One Good Bird

Birding locally is running slow at the moment, but that didn’t keep me from going back to Theler Wetlands in Belfair last week. I ended up seeing a few nice birds like goldfinches and, even better, a family of kingfishers on the creek. Unfortunately, the kingfishers were so far away that the shots I took were rather unimpressive.

In fact, I ended up deleting all the shots except for these two. This first one is it shot of an Osprey heading down the creek towards Puget Sound.

Osprey

It was a while later while talking to some fellow birders and looking for the Virginia Rail that we saw an Osprey heading back up the river, this time with a fish.

Osprey with fish

It obliged by flying directly overhead giving me a great shot of the fishing it was carrying.

When I started birding with Ruth Sullivan a couple of years ago, one of her favorite sayings after a day when birding wasn’t very good was, “All we need is one good bird.”

For me, of course, it’s really, “All I need is one good shot.” And though I usually post more than a single shot from a day’s birding, the reality is that in the long run it’s a good day if I even get even one shot I end up keeping. And the longer I shoot, the rarer it becomes that I will get even a single shot better than one I’ve already taken. It’s the experience that really counts, but I’m also driven by another saying a birder/photographer told me while at Malheur this Spring, “The best shot is the one still in your camera.”

4 thoughts on “One Good Bird”

  1. As I was driving back into my street this afternoon, I spotted our resident hawk sitting on the ground at the edge of my neighbor’s driveway. He spooked and flew away before I could get my camera out of my purse.
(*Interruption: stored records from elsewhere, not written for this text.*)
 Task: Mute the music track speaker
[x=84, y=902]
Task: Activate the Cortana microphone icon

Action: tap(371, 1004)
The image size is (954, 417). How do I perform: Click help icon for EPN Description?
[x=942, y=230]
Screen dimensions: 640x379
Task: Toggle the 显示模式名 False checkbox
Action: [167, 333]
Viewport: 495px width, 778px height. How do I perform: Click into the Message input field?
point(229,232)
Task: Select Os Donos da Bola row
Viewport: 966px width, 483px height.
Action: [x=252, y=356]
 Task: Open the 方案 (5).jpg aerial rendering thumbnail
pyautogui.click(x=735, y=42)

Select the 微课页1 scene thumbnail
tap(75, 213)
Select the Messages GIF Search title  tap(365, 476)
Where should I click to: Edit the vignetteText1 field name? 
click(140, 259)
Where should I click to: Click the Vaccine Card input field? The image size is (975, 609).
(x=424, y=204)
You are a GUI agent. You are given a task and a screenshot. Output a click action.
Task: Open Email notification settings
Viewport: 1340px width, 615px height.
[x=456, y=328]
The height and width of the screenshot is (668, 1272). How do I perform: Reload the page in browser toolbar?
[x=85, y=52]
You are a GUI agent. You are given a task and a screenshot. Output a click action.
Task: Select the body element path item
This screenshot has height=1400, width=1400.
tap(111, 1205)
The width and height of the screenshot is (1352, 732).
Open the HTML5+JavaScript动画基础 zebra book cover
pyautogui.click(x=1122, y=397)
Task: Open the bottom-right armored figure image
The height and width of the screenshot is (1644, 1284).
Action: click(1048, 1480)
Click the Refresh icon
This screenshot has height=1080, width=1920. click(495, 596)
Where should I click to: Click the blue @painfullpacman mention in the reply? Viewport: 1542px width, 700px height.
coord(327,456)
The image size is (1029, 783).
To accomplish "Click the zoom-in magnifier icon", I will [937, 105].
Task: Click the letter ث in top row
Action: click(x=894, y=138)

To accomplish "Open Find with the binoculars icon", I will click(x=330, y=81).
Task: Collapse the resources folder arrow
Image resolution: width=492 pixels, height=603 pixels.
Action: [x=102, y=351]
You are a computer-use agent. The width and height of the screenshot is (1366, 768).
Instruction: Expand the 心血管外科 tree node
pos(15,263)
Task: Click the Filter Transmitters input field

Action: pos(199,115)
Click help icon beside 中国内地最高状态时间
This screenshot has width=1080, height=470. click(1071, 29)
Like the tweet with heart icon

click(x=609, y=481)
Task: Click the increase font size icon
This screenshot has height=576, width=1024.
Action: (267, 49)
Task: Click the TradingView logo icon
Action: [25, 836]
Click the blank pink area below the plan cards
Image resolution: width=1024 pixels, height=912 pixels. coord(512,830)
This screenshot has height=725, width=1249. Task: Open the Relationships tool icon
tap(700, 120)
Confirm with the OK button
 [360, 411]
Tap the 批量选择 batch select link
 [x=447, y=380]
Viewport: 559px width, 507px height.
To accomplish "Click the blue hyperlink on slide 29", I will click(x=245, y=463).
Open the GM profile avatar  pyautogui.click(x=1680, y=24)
I was so disappointed!

  2. It must take a lot of practice and skill to get a shot like that. Most of the time when I try to get photos of birds on the wing they just look like a black silhouette against the bright sky. In your shot the bird’s underside is beautifully lit showing the fish in its talons.

    1. Lots of practice and expensive equipment, I’m afraid, Anne.

      My camera is set on single point exposure and focus so it tends to read the underside of the bird and not the whole sky. Plus I shoot in RAW format, which allows me to bring back the color in shadows more than you can with jpeg shots.